Rackmount Improv HSM

This is a followup to Why I don't like smartcards, which I felt like writing after it got posted on HN.

CACert was (and is) an attempt to create a community-run CA. However, it never managed to obtain the funding to perform the audits necessary to get included in OS and browser trust lists, and, with the launch of Let's Encrypt, its relevance is only going to decrease further.

I recall reading, years ago, on CACert's website about the homemade HSM-like server they rigged up. While CACert never was professionally audited to OS/browser standards, as far as I am aware, it seems like a valid design.

As I recall, they setup a server without a network connection and connected it to a network-connected server only by an RS232 serial line. They then implemented a simple (so very limited attack surface) protocol on this serial line allowing operations to be done with the key stored on the non-networked server. Essentially this provides the properties of an HSM, albeit without the physical tamperproofing part. But since the physical security of the server can presumably be assured by other means, this probably works well enough for the CACert use case. (Of course for a CA I'd hope they have procedures in place to enforce n-man access...)

I recall hearing that Amazon adopts a similar model to store credit card information, a “card motel”. Cards check in, they don't check out. The card storage facility supports only a few operations: probably they are add new card, charge card, delete card, get last four digits. So that's at least two instances of datacentre implementation of what essentially amounts to an improvised HSM, thanks to the ability to assure the physical security of the device.

This strategy could also be adopted for password verification. We see password hashes get leaked from sites so often nowadays, adopting a password hash motel might make sense.

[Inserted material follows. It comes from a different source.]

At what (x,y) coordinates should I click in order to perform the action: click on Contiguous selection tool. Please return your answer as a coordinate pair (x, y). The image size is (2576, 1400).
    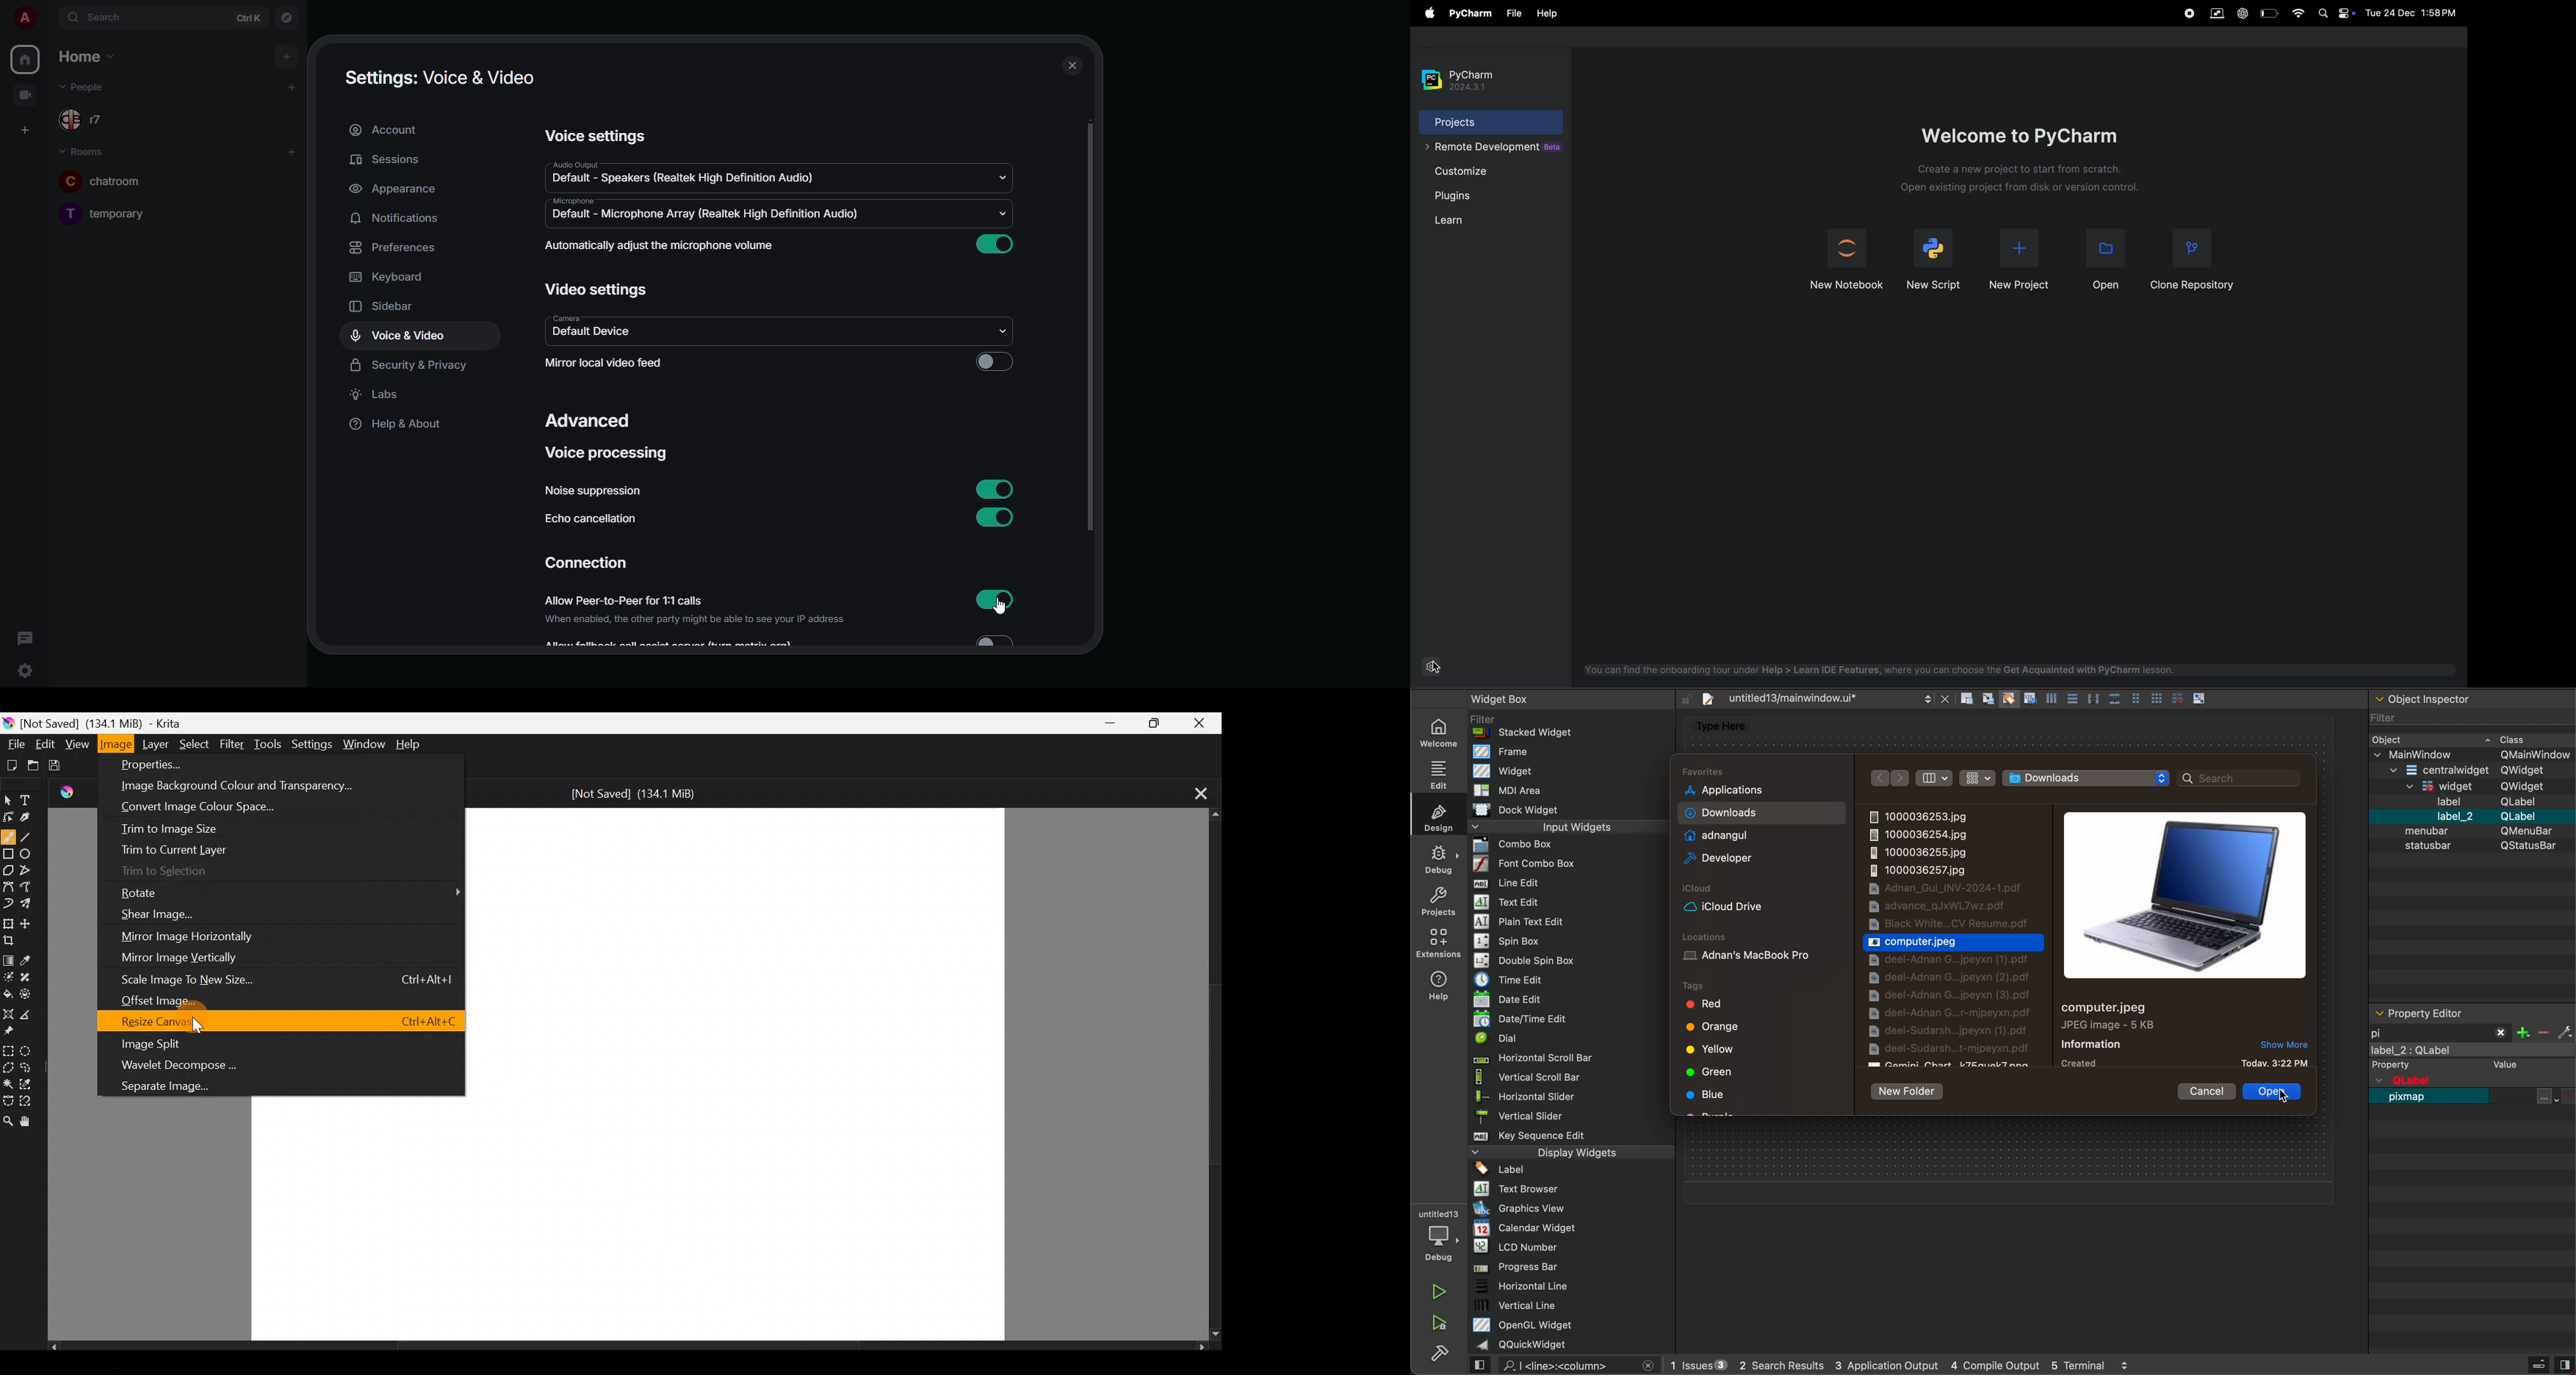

An Aside on the Use of Ethernet for Low Attack Surface Interfaces

For those thinking of replicating the design, I'd go with RS232 instead of Ethernet. It's low speed but likely to be good enough for many cryptographic applications, and if you use Ethernet you are passing the requests and responses through a great deal of NIC firmware, NIC driver code in kernel space, and the networking stack of Linux (or whatever OS you're using). For the level of paranoia which should be implied by the term “HSM”, Ethernet as it is implemented today simply doesn't cut it. Even if you implemented a bypass for the OS networking stack and attached a userspace program directly to the NIC (I believe projects to facilitate extremely fast packet processing via ring buffers solely in userspace have done things like this), you're still left with the issue of the NIC firmware. And frankly modern NIC firmware does too much, especially on server-class machines. You have things like TCP checksum offload, or reading port numbers to load balance incoming packets into multiple hardware buffers, as I recall, and so on. In other words this firmware is violating the demarcation of its own native OSI layer and examining higher-level data (which it seems practically every device nominally operating at some given OSI layer does nowadays). So long as firmware is examining the payload of an Ethernet frame, however trivially, I'm worried about its vulnerability, especially if it's closed source.

For an example of how worrying NIC firmware is, here's a story about an Intel NIC which can be rendered inoperative via a packet of death. This didn't even need to be deliberately formed, it occurred naturally during network usage: see this report.

Though they're not NICs, there also things like “DSL modems” which nominally should be neutral carriers translating between mediums, yet in practice inexplicably drop traffic with certain characteristics at IP level. The real concern is that those areas of the frames they forward should not even be evaluated by the modem in the first place, or be loaded into CPU registers for any purpose other than memcpy(). It seems like many of these devices which are supposed to be transparent in fact run Linux, because it's easy to do, and bridge the interfaces together. Of course this creates the risk that the Linux networking stack in all its featureful complexity will evaluate parts of frames unnecessarily. For the purposes of a network device operating at some given layer, and in a world of buggy firmware, every unnecessary payload byte examination is a liability, and a potential breeding ground for bugs. One incident occurred with a VDSL “modem” dropping certain kinds of IP traffic(!).

On Evaluation of Bytes

Although this really would be indulging me, it would be interesting if hardware vendors would start specifying in their datasheets what bytes of frames were and were not evaluated (even to the most trivial degree), and under what conditions. A relevant question is to what extent a device which would traditionally be considered an OSI Layer 2 device, say an Ethernet switch, but which has the capability to do Layer 3 things; for the sake of example, say, the ability to filter packets by IP address, continues to load such bytes from the packet into registers even when such functionality is disabled.

That is, if a “Layer 2” switch which can drop frames by source IP address is configured to make no use of that functionality, does it still load the IP address and then (hopefully, if bug-free) make no use of it? The risk of bugs would be greatly mitigated if it simply did not load the bytes into registers the first place.

The issue with, shall we say, “overcompetent” network devices and NICs is so concerning given the bugginess so common of software and firmware especially, that ideally I'd like to see network devices commit in published specifications (so, ultimately, legally, trade-wise) to not evaluate higher-layer payloads unless and only unless functionality requiring such is specifically enabled.

This is, of course, a fantasy. Pushing for open source, and thus auditable, NIC firmware is a more likely solution (which is not to say that it's likely to happen, but it is still orders of magnitude less improbable).